The result also pairs interestingly with Google DeepMind’s same-week AlphaProof Nexus result that solved 9 open Erdős problems. Two different research teams making independent advances on research-level mathematical reasoning in the same week suggests the field has crossed a meaningful capability threshold for autonomous original-mathematics generation.
Technical Details
RMA decomposes research-level proof solving into specialised modules: problem analysis, literature search and understanding, fair comparison, knowledge-bank construction, and proof verification. The decomposition is coordinated by initializer, proposer, and verifier agents that work through a shared structured memory. Within this unified framework, these agents operate in a multi-role, multi-round workflow — collaboratively generating, refining, and verifying candidate proofs through iterative feedback.
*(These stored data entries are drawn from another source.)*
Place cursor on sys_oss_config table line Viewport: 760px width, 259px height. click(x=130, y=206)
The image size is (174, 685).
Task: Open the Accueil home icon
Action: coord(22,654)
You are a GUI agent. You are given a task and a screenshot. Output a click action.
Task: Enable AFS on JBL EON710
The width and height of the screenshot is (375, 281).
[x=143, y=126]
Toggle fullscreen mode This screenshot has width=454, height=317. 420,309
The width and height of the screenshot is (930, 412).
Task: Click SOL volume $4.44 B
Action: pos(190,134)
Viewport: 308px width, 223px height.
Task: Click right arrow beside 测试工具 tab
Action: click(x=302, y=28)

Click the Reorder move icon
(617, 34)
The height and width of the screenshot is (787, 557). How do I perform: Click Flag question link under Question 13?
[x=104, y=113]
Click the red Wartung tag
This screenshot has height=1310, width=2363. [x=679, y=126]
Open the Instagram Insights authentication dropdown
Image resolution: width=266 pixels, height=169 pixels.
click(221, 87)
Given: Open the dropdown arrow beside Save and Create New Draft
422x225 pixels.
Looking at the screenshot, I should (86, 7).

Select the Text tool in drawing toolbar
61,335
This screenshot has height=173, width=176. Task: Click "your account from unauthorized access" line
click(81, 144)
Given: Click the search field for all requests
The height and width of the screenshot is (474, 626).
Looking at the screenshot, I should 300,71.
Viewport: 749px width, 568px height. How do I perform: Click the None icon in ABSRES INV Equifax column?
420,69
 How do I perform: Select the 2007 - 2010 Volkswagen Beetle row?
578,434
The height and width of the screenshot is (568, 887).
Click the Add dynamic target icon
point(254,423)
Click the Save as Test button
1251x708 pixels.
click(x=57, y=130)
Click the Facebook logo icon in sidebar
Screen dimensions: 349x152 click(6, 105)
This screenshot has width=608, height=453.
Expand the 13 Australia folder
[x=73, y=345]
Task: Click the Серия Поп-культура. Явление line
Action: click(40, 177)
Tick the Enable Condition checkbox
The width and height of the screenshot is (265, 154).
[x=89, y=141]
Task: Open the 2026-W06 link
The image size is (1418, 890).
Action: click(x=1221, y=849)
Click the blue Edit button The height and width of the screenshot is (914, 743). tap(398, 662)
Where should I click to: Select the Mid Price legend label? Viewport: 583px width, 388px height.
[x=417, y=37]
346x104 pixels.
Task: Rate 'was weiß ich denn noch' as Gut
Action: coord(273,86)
The First Proof benchmark consists of 10 research-level problems contributed by expert mathematicians across diverse domains. Through comprehensive expert evaluation, RMA outperforms strong baselines including GPT-5.2R and Aletheia, solving 8 of the 10 research problems and producing more logically sound and readable proofs. Comprehensive ablation studies show that performance gains arise from the interaction of structured reasoning modules, iterative refinement, and verifier-based feedback, rather than any single component. Solutions and implementations will be made publicly available upon acceptance.
Who’s Affected
Research mathematicians gain another agentic system worth comparing against AlphaProof Nexus and existing baselines. AI research groups working on agentic frameworks gain a concrete decomposition pattern — initializer/proposer/verifier with shared structured memory. Strong baseline systems (GPT-5.2R, Aletheia) face a methodological challenge for how to extend their architectures. The broader AI capability-evaluation community gains another data point on agentic-AI capability versus monolithic-model performance.
What’s Next
The paper is currently in submission to peer review; solutions and implementations will be made publicly available upon acceptance. Expect follow-up benchmarks that test the framework on harder problem sets, and adaptations of the multi-agent decomposition pattern to other research-level domains beyond mathematics. The same-week Google DeepMind AlphaProof Nexus result will likely drive a side-by-side comparison in subsequent literature.